I will watch with interest,my daughter and I have brittle asthma and dogs are a disaster for my allergies, I have a bedlington who is perfect for me, it will be interesting to know of other breeds that would suit, I know poodles are fine but hubbi would not entertain that  and poodle cross can be hit and miss for allergies from my experience.It would be nice to know of other breeds for the fututre.


----------



## RaquelSousa (Apr 3, 2012)

foursmith said:


> I will watch with interest,my daughter and I have brittle asthma and dogs are a disaster for my allergies, I have a bedlington who is perfect for me, it will be interesting to know of other breeds that would suit, I know poodles are fine but hubbi would not entertain that  and poodle cross can be hit and miss for allergies from my experience.It would be nice to know of other breeds for the fututre.


I will keep this thread posted through the process


----------



## Misi (Jul 13, 2009)

Interesting you should bring this up as we're getting our Samoyed pup in June and my hubby is allergic to cats and dogs and is asthmatic. He just about manages with our 2 cats, one of which is a semi-long-hair. He's sort of got used to them over the years!! After visiting various Sam breeders, he found that he did get rather bunged up. I guess he'll develop the appropriate antibodies over time like he did with the cats!!


----------



## chichi (Apr 22, 2012)

Personally, I wouldnt dream of getting a dog if someone in the home is allergic. If I was adamant that a dog had to be had....it would be a Poodle (standards and miniatures arent so feminine looking if OH is worried about that side of things) or Bichon. Both are lovely breeds and will minimise risks of allergic reaction.

I would be too worried to get another breed...only to have to rehome the dog if allergy issues arose and with many breeds...that is a possibility.
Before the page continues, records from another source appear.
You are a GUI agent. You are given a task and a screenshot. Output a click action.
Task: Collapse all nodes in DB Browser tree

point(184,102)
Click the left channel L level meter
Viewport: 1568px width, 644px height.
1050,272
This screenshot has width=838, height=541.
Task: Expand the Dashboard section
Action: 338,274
Whatever you decide...best of luck in your search


----------



## foursmith (Oct 11, 2012)

chichi said:


> Personally, I wouldnt dream of getting a dog if someone in the home is allergic. If I was adamant that a dog had to be had....it would be a Poodle (standards and miniatures arent so feminine looking if OH is worried about that side of things) or Bichon. Both are lovely breeds and will minimise risks of allergic reaction.
> 
> I would be too worried to get another breed...only to have to rehome the dog if allergy issues arose and with many breeds...that is a possibility.
> 
> Whatever you decide...best of luck in your search


Bedlingtons have the same coat and are lovely but tough little dogs


----------



## chichi (Apr 22, 2012)

foursmith said:


> Bedlingtons have the same coat and are lovely but tough little dogs


That is true...forgot about Bedlingtons


----------



## dandogman (Dec 19, 2011)

I've got Asthma, as has my brother and sister. Our Labradors hair doesn't affect us at all (neither did our previous Lab), neither do our cats or other pets. I think we are just lucky with that though...


----------



## ozrex (Aug 30, 2011)

Asthma is a VERY individual response to a lot of potential triggers, "foreign" proteins amongst them.
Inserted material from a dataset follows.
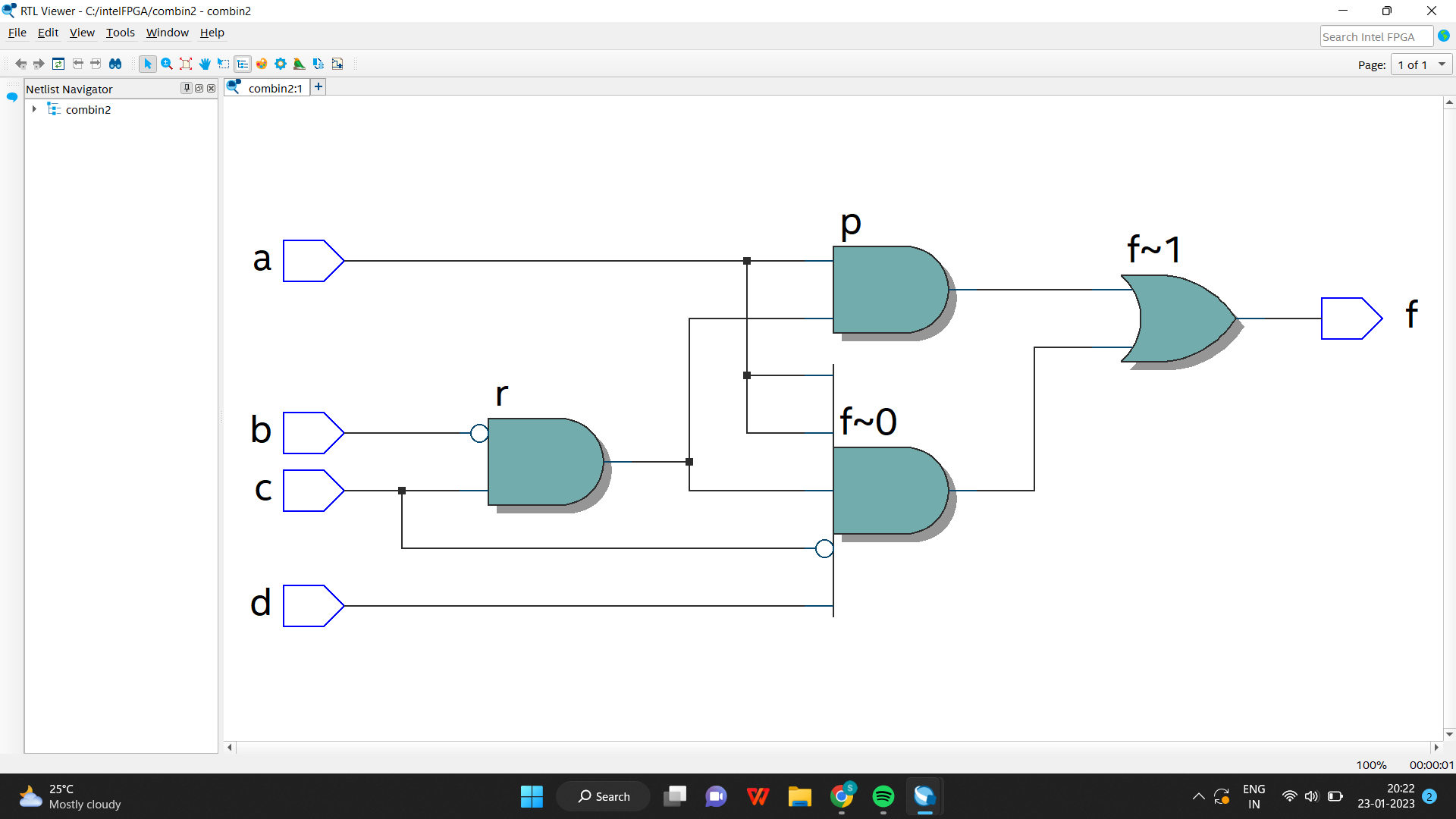Viewport: 1456px width, 819px height.
Task: Click the Fit in Window toolbar icon
Action: [186, 64]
It is quite possible to react to one dog in a litter and not another. If this is severe asthma that we're talking about get OH and the INDIVIDUAL dog checked out. There's no such thing as a protein that NO-ONE reacts to. Certainly some proteins are more likely to trigger an attack than others but at an individual level it varies.
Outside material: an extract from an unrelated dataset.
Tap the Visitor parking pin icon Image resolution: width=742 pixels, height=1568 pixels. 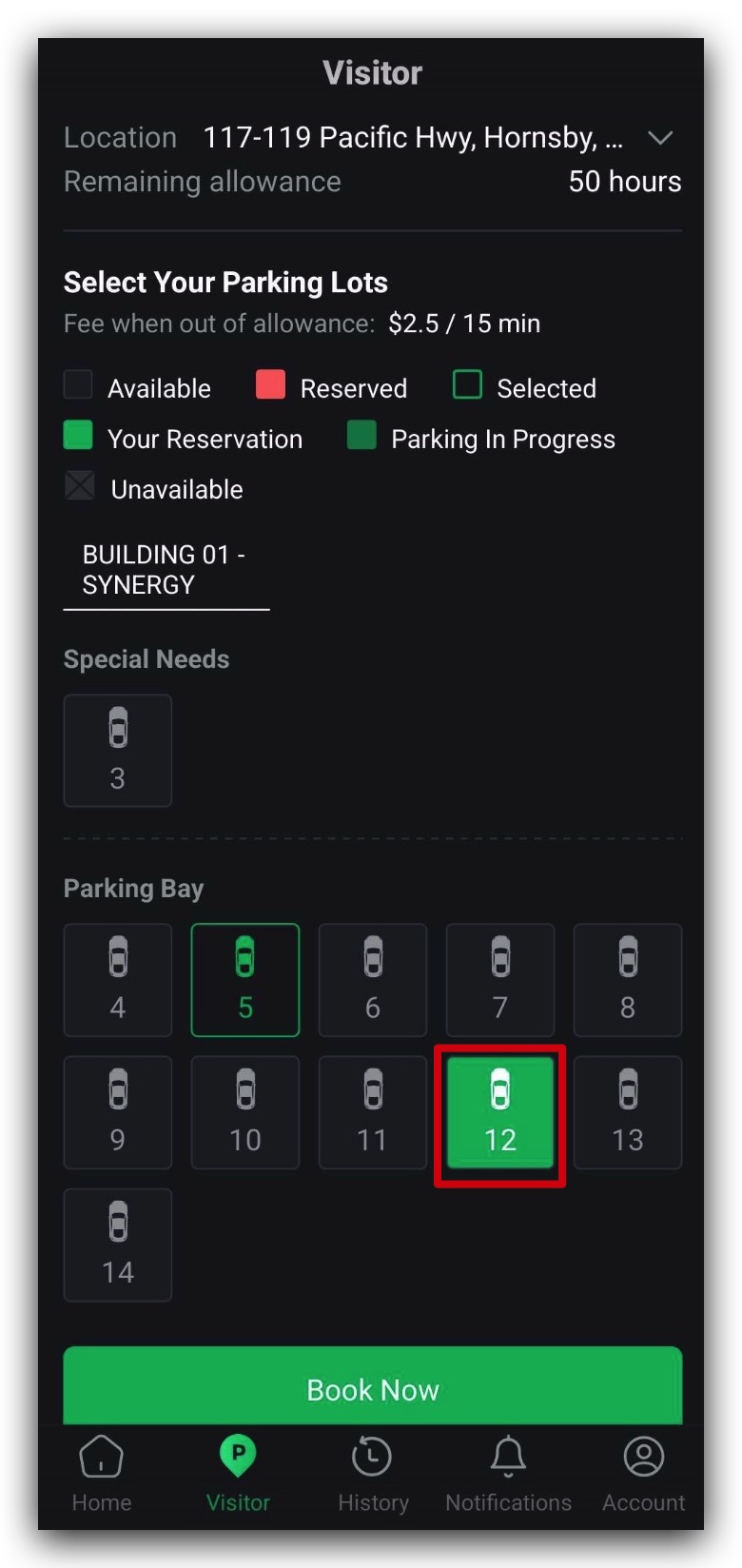coord(238,1455)
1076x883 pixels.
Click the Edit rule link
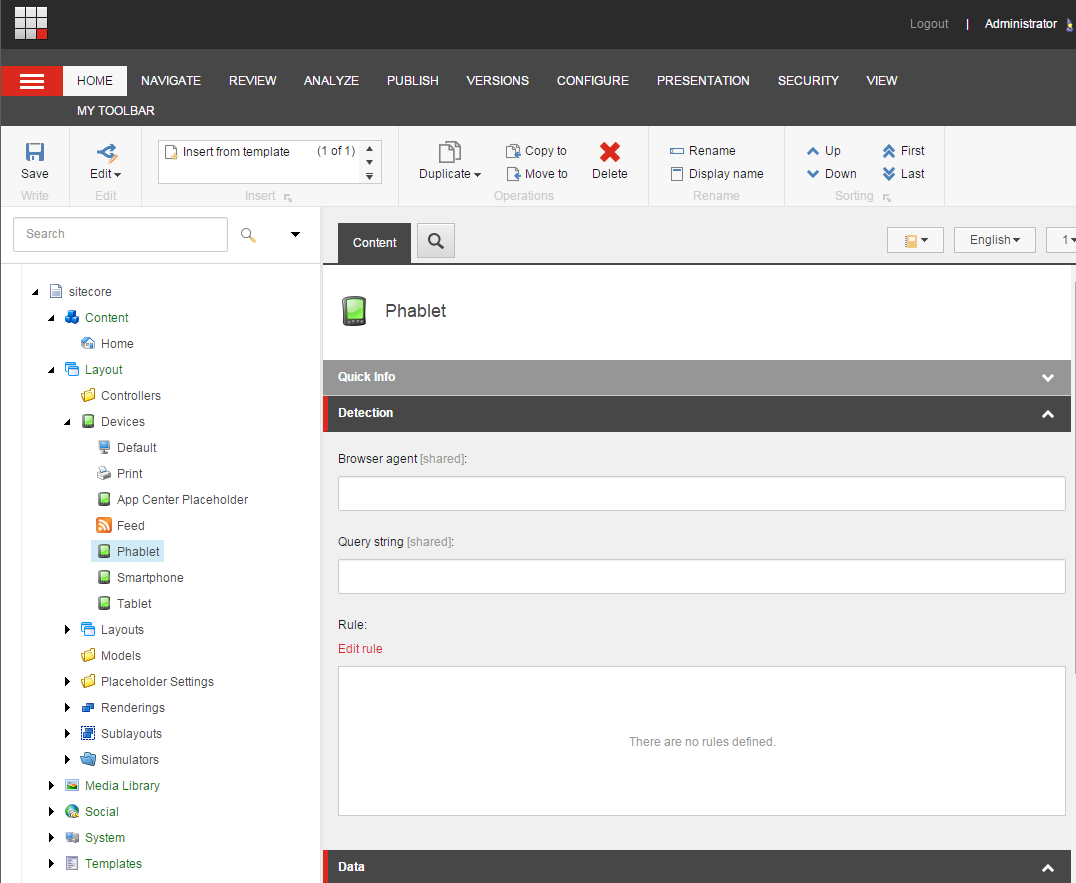[360, 648]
It's not only cross-breeds that are mislabeled non-shedding and non-allergenic. It is quite possible to react to a poodle or any other pedigree dog, too. 

If the asthma's a problem I'd get any potential dog tested with your OH.


----------



## foursmith (Oct 11, 2012)

chichi said:


> That is true...forgot about Bedlingtons


Pffftttt really.....how could you forget about the buddies


----------



## Supasilvfoxy (Apr 6, 2013)

I have asthma and pet dander is not one of my triggers (thank you god!) Dust, paint and perfume are though (big stores with their cosmetic counters are a nightmare). When we do any decorating I have to go into a very posh hotel for the duration :tongue: (always look on the brightside)


----------



## Supasilvfoxy (Apr 6, 2013)

foursmith said:


> I will watch with interest,my daughter and I have brittle asthma and dogs are a disaster for my allergies, I have a bedlington who is perfect for me, it will be interesting to know of other breeds that would suit, I know poodles are fine but hubbi would not entertain that  and poodle cross can be hit and miss for allergies from my experience.It would be nice to know of other breeds for the fututre.


Try this site lots of info there: Find the dog and puppy information that you are looking for with our site map.


----------



## Guest (Apr 13, 2013)

I have asthma and allergies, and my cat sets them off quite badly, but Kenzie doesn't at all - I could rub my face all over her (well, actually I DO rub my face all over her! ) and....nothing


----------



## emmaviolet (Oct 24, 2011)

I am asthmatic and dog fur sets it off likewise my uncle was really badly affected and couldnt have a dog with smooth hair but the coats of rough collies and samis are fine with us both.


----------



## RaquelSousa (Apr 3, 2012)

It's good to read all your experiences in the matter. Thank you all  her asthma is very strange, I think it's more about smells, sprays, perfumes... And even heat. If some clothes have a lot of my cat's fur it triggers. But she can be with him and play with him, put her face near him without a problem.


----------



## RaquelSousa (Apr 3, 2012)

I will be meeting the samoyeds tomorrow. So excited


----------



## Sled dog hotel (Aug 11, 2010)

RaquelSousa said:


> I will be meeting the samoyeds tomorrow. So excited


Good luck and I hope your OH will be OK and doest get an alergic reaction.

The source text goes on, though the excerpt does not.